Mes ancêtres étaient de la terre, leur  voyage ne dépassait pas la distance des villages voisins, des fêtes annuelles. 

Cet enracinement m’a donné l’envie de voyage. Il m’a donné aussi l’envie plus tard de rester car il y a toutes sortes de voyages.

La couleur de la mer n’est jamais décevante, quelle qu’elle soit : reflet du ciel qui la recouvre,  force du vent qui agite ses vagues, dynamique de la lune qui anime ses marées.

De la mer, je ne connais que sa ligne du lointain… et je rêve un jour de partir au-delà dette délimitation, celle qui sépare le sable de l’eau, le ciel de la mer. 

Ce matin,  une étendue silencieuse comme le confinement qui  nous retient. 

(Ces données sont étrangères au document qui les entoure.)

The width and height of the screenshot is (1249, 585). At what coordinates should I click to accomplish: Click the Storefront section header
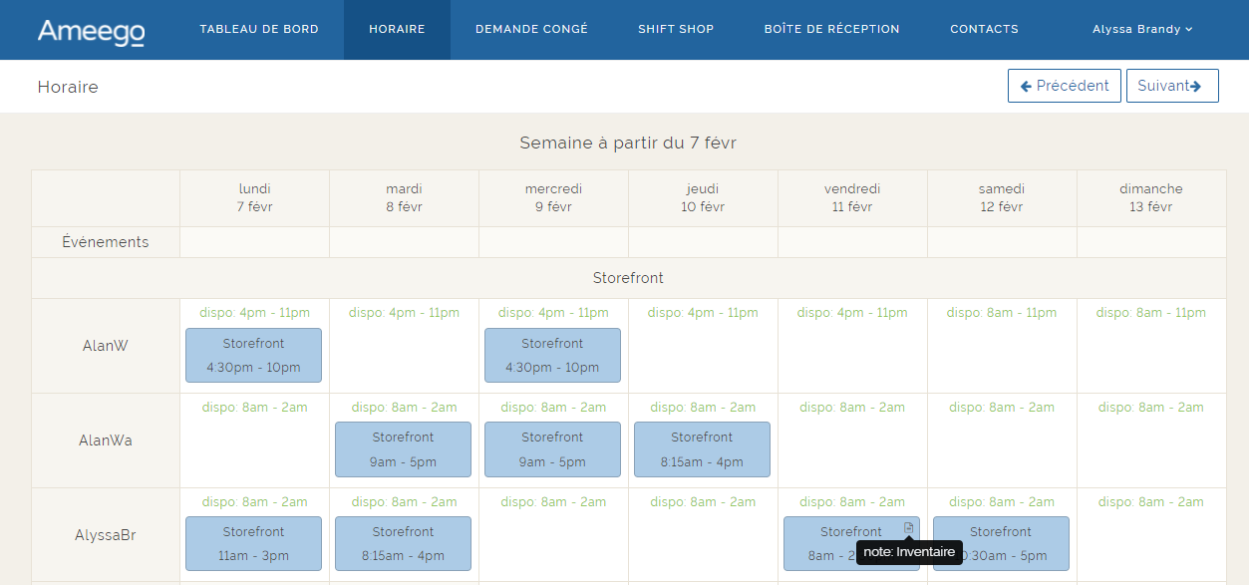(x=628, y=278)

Un glacis sans reflet où  même les traces animaux de la nuit ont été balayées par le vent.

Le désert blanc, océan d’infini de particules de sable,  mobiles, chahutées, ne respire plus que d’un souffle doux et discret.  

Pas de char à voiles, de cerf volistes aux couleurs chatoyantes, de kyte-surf pour casser  le trait du lontain. Aucun brouhaha touristique, ni ronronnement de moteur de ceux qui se garent en bord de mer et ne prennent pas la peine et le temps  de descendre de leur véhicule. 
Derriere leur grand pare-brise ils scrutent l’horizon  heureux du privlège d’avoir été amenés jusque-là.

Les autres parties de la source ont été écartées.